目的 通过髓鞘少突胶质细胞糖蛋白(MOG_(35-55))多肽两次免疫C57BL/6J小鼠,构建实验性自身免疫性脑脊髓炎(EAE)模型。方法 将8周龄C57BL/6J雌性小鼠按随机数字表法分为EAE组和对照组,每组10只。EAE组采用MOG_(35-55)多肽与完全弗式佐剂混合后的抗原乳剂,于小鼠双侧腹股沟和后肢分4点皮下注射,首次免疫后6 d注射相同剂量的抗原乳剂加强免疫,并且于首次免疫后0、48 h腹腔注射百日咳毒素;对照组采用不含MOG_(35-55)多肽的CFA,其余方法同EAE组。观察两组小鼠的行为学表现并进行神经功能评分;免疫后第19天,取两组小鼠的脑和脊髓组织进行Black Gold髓鞘染色和髓鞘碱性蛋白(MBP)免疫荧光染色,检测其脱髓鞘情况;小胶质细胞特异性标志物(Iba-1)免疫荧光染色检测两组脑和脊髓组织中小胶质细胞的增殖活化情况。结果 EAE组小鼠在首次免疫后第12天左右开始发病,第19天症状达到高峰,随后开始缓解,发病率为100%,而对照组小鼠只在首次免疫后第14天出现短暂的尾巴无力症状。Black Gold髓鞘染色和MBP免疫荧光染色显示,EAE组小鼠脑和脊髓均出现脱髓鞘;Iba-1免疫荧光染色显示,EAE组小鼠脑和脊髓均出现小胶质细胞增殖活化;而对照组小鼠脑和脊髓并未出现脱髓鞘和小胶质细胞的增殖活化。结论 MOG_(35-55)两次免疫C57BL/6J小鼠,成功构建发病率高的EAE模型,为多发性硬化症的致病机制研究和药物开发奠定基础。

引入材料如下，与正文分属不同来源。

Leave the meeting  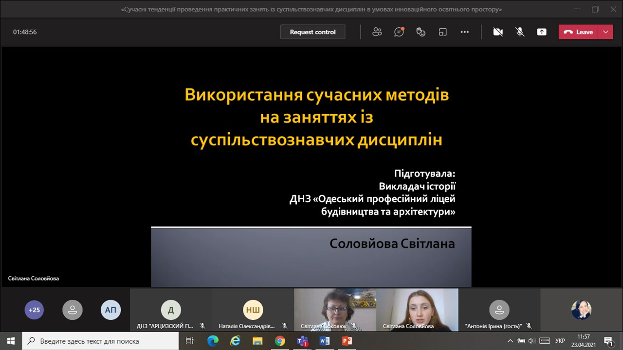[x=579, y=32]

Objective To establish an experimental autoimmune encephalomyelitis(EAE)model in C57BL/6J mice by twice immunizations with myelin oligodendrocyte glycoprotein peptide(MOG35-55).Methods Eight-week-old female C57BL/6J mice were divided into two groups by using a random number table,namely EAE group(n=10)and control group(n=10).For EAE induction,mice were subcutaneously injected with MOG35-55 peptide emulsified in complete Freund's adjuvant(CFA)at four sites on each side of the inguinal groove and posterior limb.Six days after the initial immunization,mice were boosted with the same dose of antigen/adjuvant emulsions.Moreover,pertussis toxin was given intraperitoneally on the day of initial immunization and 48 hours afterwards.The control group received CFA without MOG35-55 and pertussis toxin.All mice were observed and scored daily based on their behavioral changes.On day 19 post-immunization,the brain and spinal cord were removed and examined for demyelination by Black Gold II staining and myelin basic protein(MBP)immunofluorescent staining.The microglial proliferation and activation in the brain and spinal cord were detected by microglia-specific marker(Iba-1)immunofluorescent staining.Results In mice of EAE group,clinical signs of EAE started on day 12 and peaked on day 19 post-immunization,and then subsided gradually,with the incidence of 100%.However,mice of control group only displayed temporary symptoms of tail atony on day 14 post-immunization.Black Gold II staining and MBP immunofluorescence staining showed both brain and spinal cord demyelination in mice of EAE group.Iba-1 immunofluorescence staining showed that microglial proliferation and activation also occurred in the brain and spinal cord of EAE mice.However,no demyelination or microglial proliferation and activation were found in either brain or spinal cord of control group.Conclusion The EAE model with high incidence is successfully established in C57BL/6J mice by twice immunizations with MOG35-55,which lays a foundation for future pathogenesis research and drug discovery of multiple sclerosis(MS).